──────── EXTRACTED INFORMATION
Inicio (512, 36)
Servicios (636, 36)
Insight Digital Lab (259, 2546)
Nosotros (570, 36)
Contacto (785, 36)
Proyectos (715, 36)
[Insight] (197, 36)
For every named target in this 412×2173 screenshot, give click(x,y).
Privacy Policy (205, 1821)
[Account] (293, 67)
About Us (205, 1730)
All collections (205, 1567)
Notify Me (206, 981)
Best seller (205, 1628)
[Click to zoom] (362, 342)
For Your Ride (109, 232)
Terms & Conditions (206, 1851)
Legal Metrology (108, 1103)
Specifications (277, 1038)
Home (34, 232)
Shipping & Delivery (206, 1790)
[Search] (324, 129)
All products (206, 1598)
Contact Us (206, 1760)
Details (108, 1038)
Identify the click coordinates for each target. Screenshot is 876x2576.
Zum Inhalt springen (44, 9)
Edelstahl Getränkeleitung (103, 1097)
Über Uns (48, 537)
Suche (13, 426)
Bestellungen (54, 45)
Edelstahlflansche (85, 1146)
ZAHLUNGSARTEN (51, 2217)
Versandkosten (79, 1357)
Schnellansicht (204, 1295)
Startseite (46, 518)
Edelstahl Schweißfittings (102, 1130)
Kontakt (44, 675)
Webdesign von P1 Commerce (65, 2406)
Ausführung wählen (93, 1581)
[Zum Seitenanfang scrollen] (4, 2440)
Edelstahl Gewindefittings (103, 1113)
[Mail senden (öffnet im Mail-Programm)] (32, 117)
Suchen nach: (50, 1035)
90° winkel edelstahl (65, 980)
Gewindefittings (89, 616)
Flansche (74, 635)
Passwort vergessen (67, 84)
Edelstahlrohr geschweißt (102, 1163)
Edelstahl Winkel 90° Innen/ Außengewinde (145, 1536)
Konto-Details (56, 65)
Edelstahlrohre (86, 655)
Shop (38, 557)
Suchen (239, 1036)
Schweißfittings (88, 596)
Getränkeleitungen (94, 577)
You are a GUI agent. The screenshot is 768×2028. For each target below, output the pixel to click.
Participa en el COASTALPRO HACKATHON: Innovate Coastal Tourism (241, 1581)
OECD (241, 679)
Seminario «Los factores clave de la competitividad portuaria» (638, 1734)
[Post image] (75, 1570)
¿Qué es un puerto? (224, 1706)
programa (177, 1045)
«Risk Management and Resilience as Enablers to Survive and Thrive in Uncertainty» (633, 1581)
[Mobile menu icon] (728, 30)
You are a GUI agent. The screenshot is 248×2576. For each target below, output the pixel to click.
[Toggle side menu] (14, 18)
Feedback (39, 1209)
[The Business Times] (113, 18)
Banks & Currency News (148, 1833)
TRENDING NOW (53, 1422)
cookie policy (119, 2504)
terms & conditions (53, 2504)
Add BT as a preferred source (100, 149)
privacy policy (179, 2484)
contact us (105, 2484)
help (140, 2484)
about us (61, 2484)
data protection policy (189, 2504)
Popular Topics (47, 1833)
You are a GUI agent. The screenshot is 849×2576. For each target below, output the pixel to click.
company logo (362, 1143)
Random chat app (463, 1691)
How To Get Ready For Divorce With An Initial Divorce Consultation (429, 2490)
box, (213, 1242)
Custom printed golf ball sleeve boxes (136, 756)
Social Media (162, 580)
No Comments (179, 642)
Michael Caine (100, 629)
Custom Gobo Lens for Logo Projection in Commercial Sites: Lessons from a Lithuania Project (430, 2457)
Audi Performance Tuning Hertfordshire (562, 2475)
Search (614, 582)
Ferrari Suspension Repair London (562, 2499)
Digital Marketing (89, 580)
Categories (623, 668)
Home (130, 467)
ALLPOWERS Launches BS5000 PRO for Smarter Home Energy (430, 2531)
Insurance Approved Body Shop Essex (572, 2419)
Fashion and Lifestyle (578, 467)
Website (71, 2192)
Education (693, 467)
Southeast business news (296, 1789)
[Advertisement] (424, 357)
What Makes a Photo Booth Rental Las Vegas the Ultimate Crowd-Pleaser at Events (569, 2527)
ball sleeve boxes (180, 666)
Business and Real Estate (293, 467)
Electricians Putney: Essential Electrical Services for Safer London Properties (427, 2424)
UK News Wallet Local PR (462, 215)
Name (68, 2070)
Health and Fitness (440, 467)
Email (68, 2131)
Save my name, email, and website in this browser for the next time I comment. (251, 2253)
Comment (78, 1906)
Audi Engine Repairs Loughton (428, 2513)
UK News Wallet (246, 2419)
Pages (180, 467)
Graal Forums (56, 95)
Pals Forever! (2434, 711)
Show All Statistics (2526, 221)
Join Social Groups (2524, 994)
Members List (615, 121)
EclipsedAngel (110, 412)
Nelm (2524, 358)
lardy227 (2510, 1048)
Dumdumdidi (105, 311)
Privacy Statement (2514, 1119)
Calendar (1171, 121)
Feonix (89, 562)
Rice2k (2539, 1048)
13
────────────────
**TASK OBJECTIVE**
Copy every line in the entries above that has the string "Gewindefittings" in it.

**WRITTEN REPLY**
Edelstahl Gewindefittings (103, 1113)
Gewindefittings (89, 616)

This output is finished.